The listing that follows should be copied in full and exactly, with no pictures.

::: GIVEN DATA

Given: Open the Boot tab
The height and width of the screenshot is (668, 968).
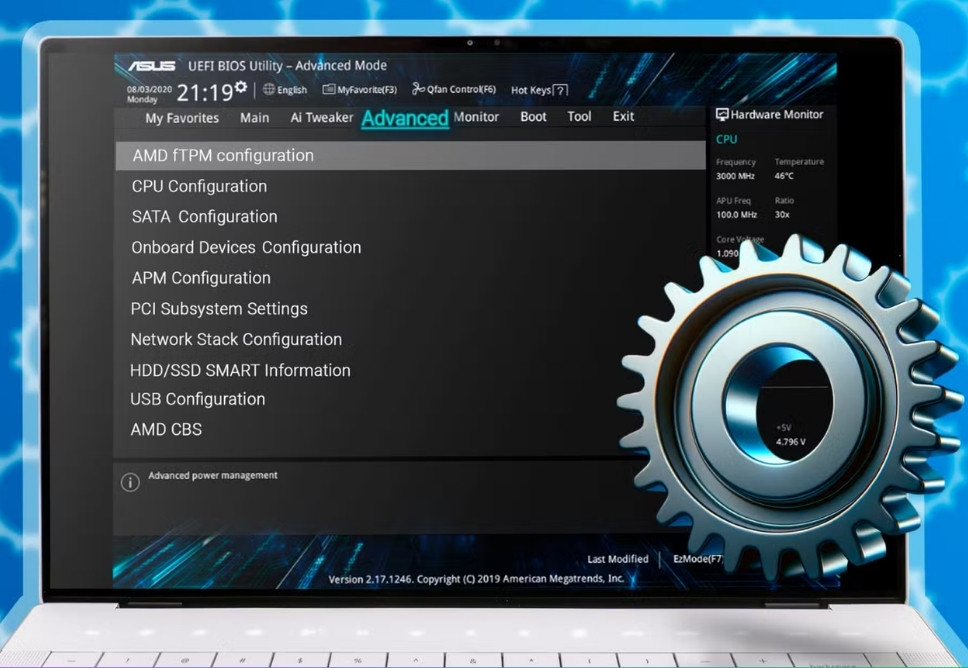Looking at the screenshot, I should (533, 117).
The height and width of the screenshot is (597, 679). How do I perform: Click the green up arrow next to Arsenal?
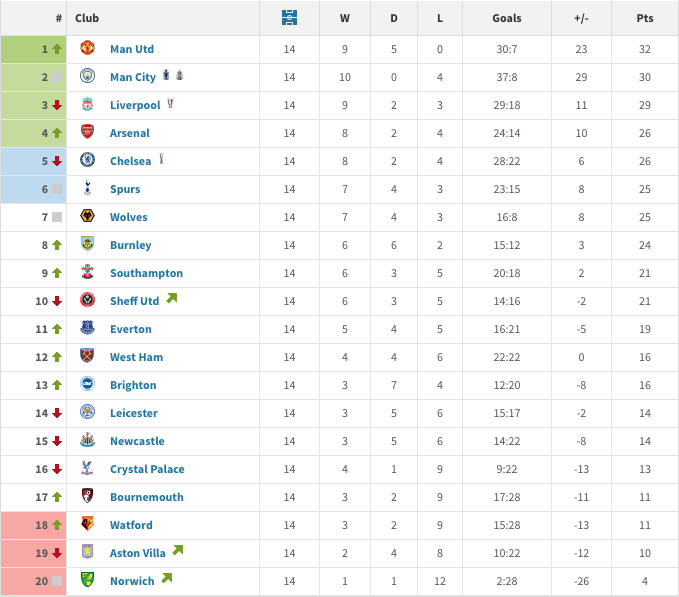pyautogui.click(x=57, y=133)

::::::

### RESPONSE BOX
Given: Open the Boot tab
The height and width of the screenshot is (668, 968).
Looking at the screenshot, I should (533, 117).
The height and width of the screenshot is (597, 679). How do I perform: Click the green up arrow next to Arsenal?
pyautogui.click(x=57, y=133)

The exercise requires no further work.